В полиции мне больше делать нечего. Я прошу меня извинить, покидаю здание и возвращаюсь к Дебаркадеру. Полицейские по-прежнему там, осматривают местность вокруг ангара для лодок и никого не пускают в мужской туалет. Я перекидываюсь с ними парой слов, выражаю благодарность, и мне все сочувствуют. Приезжает Напарник, рассказывает, что мать выпила два мартини и немного успокоилась. Мы с ним расходимся, чтобы прочесать дорожки парка еще раз. Солнце садится, тени становятся длиннее. Напарник приносит мне фонарь, и мы продолжаем поиски до глубокой ночи.

В восемь вечера я звоню Джудит, чтобы узнать, как она. Она с родителями ждет у телефона новостей. Я предлагаю приехать и посидеть вместе с ними, но она благодарит и отказывается. У них там друзья, и мне там делать нечего. В этом я не сомневаюсь.

Я часами брожу по парку, разглядывая под лучом фонаря каждый мостик, трубу, дерево и насыпь из камней. Это самый ужасный день в моей жизни, и в полночь, когда он заканчивается, я сажусь на скамейку и не могу сдержать слез.

19

C помощью виски и таблетки я засыпаю на диване и просыпаюсь через три часа весь в поту. Я уже не сплю, а кошмар продолжается. Чтобы убить время, я принимаю душ и иду посмотреть, как там мать. Она приняла кучу таблеток и теперь, похоже, пребывает в коме. На рассвете мы с Напарником возвращаемся в парк. Больше нам идти просто некуда. Что мне еще делать? Сидеть у телефона? Он у меня в кармане и в три минуты восьмого подает сигнал. Это Линн Колфакс интересуется, как у меня дела. Я говорю, что нахожусь в парке и продолжаю поиски.
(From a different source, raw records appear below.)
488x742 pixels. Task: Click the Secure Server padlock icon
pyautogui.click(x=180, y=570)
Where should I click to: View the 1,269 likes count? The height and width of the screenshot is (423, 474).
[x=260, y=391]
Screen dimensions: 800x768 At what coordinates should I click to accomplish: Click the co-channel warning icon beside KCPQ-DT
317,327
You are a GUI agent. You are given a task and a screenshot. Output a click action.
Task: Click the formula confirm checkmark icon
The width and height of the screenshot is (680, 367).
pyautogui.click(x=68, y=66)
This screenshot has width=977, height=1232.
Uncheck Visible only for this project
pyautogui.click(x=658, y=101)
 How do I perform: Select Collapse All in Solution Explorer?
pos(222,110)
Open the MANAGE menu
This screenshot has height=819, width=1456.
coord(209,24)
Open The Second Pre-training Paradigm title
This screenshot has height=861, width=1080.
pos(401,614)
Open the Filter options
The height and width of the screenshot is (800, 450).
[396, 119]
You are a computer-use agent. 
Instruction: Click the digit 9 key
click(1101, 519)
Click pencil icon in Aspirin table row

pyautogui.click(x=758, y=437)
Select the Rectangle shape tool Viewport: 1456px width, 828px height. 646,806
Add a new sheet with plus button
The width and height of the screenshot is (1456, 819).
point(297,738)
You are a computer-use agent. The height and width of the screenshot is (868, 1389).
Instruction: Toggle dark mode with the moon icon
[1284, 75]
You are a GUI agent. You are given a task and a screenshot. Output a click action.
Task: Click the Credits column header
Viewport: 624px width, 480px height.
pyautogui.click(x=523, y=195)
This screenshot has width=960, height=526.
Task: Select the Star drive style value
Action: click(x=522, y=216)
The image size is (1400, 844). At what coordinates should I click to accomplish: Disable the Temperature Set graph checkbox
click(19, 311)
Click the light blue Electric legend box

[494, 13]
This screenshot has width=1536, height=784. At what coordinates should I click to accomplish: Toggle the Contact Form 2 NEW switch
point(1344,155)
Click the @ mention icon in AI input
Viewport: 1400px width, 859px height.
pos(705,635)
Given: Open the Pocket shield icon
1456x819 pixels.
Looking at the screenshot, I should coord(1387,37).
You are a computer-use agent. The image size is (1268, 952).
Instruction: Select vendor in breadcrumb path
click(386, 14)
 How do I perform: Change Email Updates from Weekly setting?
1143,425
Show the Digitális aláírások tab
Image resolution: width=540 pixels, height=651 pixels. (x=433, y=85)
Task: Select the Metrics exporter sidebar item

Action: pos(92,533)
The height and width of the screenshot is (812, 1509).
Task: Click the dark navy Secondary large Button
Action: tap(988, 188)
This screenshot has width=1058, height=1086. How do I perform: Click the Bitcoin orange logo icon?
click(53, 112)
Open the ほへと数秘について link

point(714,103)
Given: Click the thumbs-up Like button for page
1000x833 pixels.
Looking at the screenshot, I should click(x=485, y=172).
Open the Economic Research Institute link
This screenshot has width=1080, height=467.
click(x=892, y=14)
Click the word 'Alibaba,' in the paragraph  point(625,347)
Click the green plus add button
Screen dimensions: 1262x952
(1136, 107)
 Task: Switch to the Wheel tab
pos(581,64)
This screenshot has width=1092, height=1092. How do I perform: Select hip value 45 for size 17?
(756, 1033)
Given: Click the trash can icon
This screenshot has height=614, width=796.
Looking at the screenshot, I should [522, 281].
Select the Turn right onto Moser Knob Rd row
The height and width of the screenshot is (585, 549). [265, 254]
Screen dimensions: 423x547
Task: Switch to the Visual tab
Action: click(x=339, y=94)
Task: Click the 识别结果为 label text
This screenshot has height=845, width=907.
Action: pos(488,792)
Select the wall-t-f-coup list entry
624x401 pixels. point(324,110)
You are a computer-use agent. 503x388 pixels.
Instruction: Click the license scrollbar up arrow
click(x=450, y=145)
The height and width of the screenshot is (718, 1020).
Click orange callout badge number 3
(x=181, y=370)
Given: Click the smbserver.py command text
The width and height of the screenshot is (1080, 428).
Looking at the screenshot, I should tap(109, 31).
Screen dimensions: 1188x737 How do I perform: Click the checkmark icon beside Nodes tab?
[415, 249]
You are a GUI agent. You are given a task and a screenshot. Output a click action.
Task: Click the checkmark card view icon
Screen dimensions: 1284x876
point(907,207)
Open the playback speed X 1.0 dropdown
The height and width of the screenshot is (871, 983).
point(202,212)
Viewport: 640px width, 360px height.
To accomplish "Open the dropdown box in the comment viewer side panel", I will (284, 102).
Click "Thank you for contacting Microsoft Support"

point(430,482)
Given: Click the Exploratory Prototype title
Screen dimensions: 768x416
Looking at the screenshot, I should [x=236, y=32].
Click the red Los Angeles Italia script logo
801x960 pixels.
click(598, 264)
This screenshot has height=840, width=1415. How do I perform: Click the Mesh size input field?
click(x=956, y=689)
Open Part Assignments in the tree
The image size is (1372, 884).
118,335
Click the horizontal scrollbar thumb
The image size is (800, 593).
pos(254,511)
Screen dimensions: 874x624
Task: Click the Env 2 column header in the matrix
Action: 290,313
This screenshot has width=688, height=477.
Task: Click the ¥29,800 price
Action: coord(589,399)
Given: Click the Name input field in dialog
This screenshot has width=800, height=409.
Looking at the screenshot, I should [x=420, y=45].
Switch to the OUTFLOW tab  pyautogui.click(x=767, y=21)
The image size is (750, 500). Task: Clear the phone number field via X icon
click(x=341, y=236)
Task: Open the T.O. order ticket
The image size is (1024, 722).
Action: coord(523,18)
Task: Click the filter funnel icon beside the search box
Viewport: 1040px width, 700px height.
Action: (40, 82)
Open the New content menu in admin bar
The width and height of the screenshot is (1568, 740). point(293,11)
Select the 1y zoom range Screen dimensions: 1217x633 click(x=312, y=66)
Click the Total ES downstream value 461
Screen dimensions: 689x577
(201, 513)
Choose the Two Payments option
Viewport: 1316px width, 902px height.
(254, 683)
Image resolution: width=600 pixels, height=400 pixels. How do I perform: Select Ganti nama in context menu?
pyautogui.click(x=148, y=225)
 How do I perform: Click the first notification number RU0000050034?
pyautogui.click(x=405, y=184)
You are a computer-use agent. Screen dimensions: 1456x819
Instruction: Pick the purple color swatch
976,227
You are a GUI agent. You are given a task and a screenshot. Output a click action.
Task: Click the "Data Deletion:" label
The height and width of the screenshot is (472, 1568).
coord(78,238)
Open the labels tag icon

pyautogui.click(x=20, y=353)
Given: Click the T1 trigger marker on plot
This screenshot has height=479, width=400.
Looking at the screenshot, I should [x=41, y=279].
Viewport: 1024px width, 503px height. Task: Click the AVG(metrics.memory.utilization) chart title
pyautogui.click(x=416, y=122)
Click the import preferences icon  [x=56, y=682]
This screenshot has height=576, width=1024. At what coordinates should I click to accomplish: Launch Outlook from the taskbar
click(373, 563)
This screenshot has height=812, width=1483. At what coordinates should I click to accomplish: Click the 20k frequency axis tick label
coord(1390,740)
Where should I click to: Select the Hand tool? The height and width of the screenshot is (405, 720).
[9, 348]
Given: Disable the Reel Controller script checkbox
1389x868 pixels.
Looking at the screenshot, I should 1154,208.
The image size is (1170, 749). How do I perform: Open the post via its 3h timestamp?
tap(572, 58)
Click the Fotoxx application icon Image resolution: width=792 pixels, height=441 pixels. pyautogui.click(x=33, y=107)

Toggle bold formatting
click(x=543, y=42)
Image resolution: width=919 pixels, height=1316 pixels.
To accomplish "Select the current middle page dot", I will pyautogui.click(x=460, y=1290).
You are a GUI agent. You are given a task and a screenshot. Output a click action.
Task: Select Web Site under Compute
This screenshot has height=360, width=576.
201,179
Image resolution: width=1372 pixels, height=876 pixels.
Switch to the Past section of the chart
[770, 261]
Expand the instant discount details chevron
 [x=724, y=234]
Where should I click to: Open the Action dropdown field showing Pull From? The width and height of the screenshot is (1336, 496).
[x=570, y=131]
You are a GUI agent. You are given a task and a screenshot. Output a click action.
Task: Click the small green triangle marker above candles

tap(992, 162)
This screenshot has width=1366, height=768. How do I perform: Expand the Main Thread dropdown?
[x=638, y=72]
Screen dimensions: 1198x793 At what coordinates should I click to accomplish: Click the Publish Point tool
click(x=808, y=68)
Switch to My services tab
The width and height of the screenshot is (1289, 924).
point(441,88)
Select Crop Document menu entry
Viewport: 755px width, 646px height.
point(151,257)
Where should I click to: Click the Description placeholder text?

Он сообщает, что к ним поступили кое-какие сигналы, но все оказались пустышками. Какие-то психи просто хотели срубить денег по-легкому. Он спрашивает, видел ли я воскресную утреннюю газету. Видел. На первой полосе.

Напарник приносит кексы и кофе, и мы завтракаем на столике для пикника возле пруда, на котором зимой катаются на коньках.

— Ты думал насчет Линка? — спрашивает Напарник.

— Да, но вряд ли.

— Почему нет?

— Не его стиль.

— Да, похоже, ты прав.

Мы снова погружаемся в привычное молчание, что я всегда особенно ценил в наших отношениях. Хотя сегодня собеседник мне бы не помешал. Покончив с едой, мы снова разделяемся. Я опять прохожу по уже знакомым дорожкам и тропинкам, заглядываю под мостики, обхожу бухточки. Около одиннадцати звоню Джудит, но ее сотовый берет мать. Джудит спит, и никто не объявлялся. Полиция сняла ограждение вокруг Дебаркадера, и там теперь все, как обычно. Кругом снова полно людей, уже явно выкинувших вчерашний кошмар из головы. Я наблюдаю за мальчишками, запускающими гоночные катера. Стою на том самом месте, откуда вчера видел Старчера в последний раз. На сердце наваливается такая тяжесть, что я вынужден уйти.

Судя по тому, как я живу, Старчер, похоже, так и останется моим единственным ребенком. Его появление явилось неожиданностью, он был зачат случайно, в разгар безжалостной войны между родителями, но превратился в чудесного мальчишку. Отцом я оказался неважным, правда, меня изгнали из его жизни. Я даже представить себе не мог, что способен так переживать. Хотя какой родитель задумывается о том, что его ребенка могут похитить?

Я нахожусь в парке уже много часов и вздрагиваю, когда звонит телефон. Но это просто знакомый — он интересуется, не может ли чем-нибудь помочь. Днем я присаживаюсь на скамейку возле беговой дорожки. Откуда-то возникает детектив Лэнди Риардон и садится рядом. Он в костюме и плаще свободного покроя.

— Ты-то тут как? — изумляюсь я.

— Я просто курьер, Радд. Не более. Никак с этим не связан. С твоим парнишкой все в порядке.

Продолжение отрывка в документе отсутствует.